** START OF EXCERPT TO READ **

It was my intention to vote yes on Engrossed Substitute House Bill 2908, police/deadly force and I mistakenly voted no.   I was distracted with negotiations off the Senate floor for the final day of regular session.

 

SENATOR PARLETTE, 12th Legislative District

 

MESSAGE FROM THE HOUSE

 

March 8, 2016

 

MR. PRESIDENT:

The House refuses to concur in the Senate amendment(s) to HOUSE BILL NO. 2929 and asks the Senate to recede therefrom.

 

BARBARA BAKER, Chief Clerk

 

MOTION

 

Senator O'Ban moved that the Senate recede from its position on the Senate amendments to House Bill No. 2929.

 

The President declared the question before the Senate to be motion by Senator O'Ban that the Senate recede from its position on the Senate amendments to House Bill No. 2929.

The motion by Senator O'Ban carried and the Senate receded from its amendments to House Bill No. 2929.

** END OF EXCERPT TO READ **
** START OF MATERIAL **

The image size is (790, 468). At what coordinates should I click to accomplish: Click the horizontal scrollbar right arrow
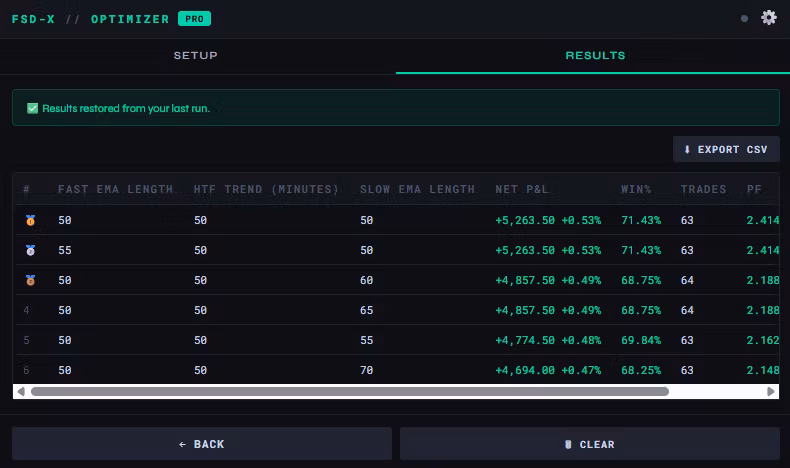(771, 392)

** END OF MATERIAL **

◆ **PROBLEMS AND TASKS**:
a) In the Senate journal excerpt, which senator moved that the Senate recede from its amendments to House Bill No. 2929?
b) Continue the Senate journal excerpt from its last sentence.

◆ **FINAL ANSWERS**:
a) Senator O'Ban

b)
MOTION

 

On motion of Senator O'Ban, the rules were suspended and House Bill No. 2929 was returned to second reading for the purposes of amendment.

 

SECOND READING

 

HOUSE BILL NO. 2929, by Representatives Parker, Ormsby and Pollet

 

Concerning temporary homeless housing by religious organizations.

 

The measure was read the second time.

 

MOTION

 

Senator O'Ban moved that the following amendment no. 751 by Senators O'Ban and Darneille be adopted:

0. 

On page 2, line 19, after "fees" insert "on a religious organization"

On page 2, line 22, after "buildings" insert "owned and operated by a religious organization"

On page 2, line 24, after "construction" insert "and are being used for housing the homeless no longer than thirty continuous days at a time. Buildings owned by religious organizations that are being used for housing the homeless under this subsection must install smoke detectors in accordance with the smoke detector manufacturer's recommendations at the request of the fire code official"

On page 3, line 15, after "fees" insert "on a religious organization"

On page 3, line 18, after "buildings" insert "owned and operated by a religious organization"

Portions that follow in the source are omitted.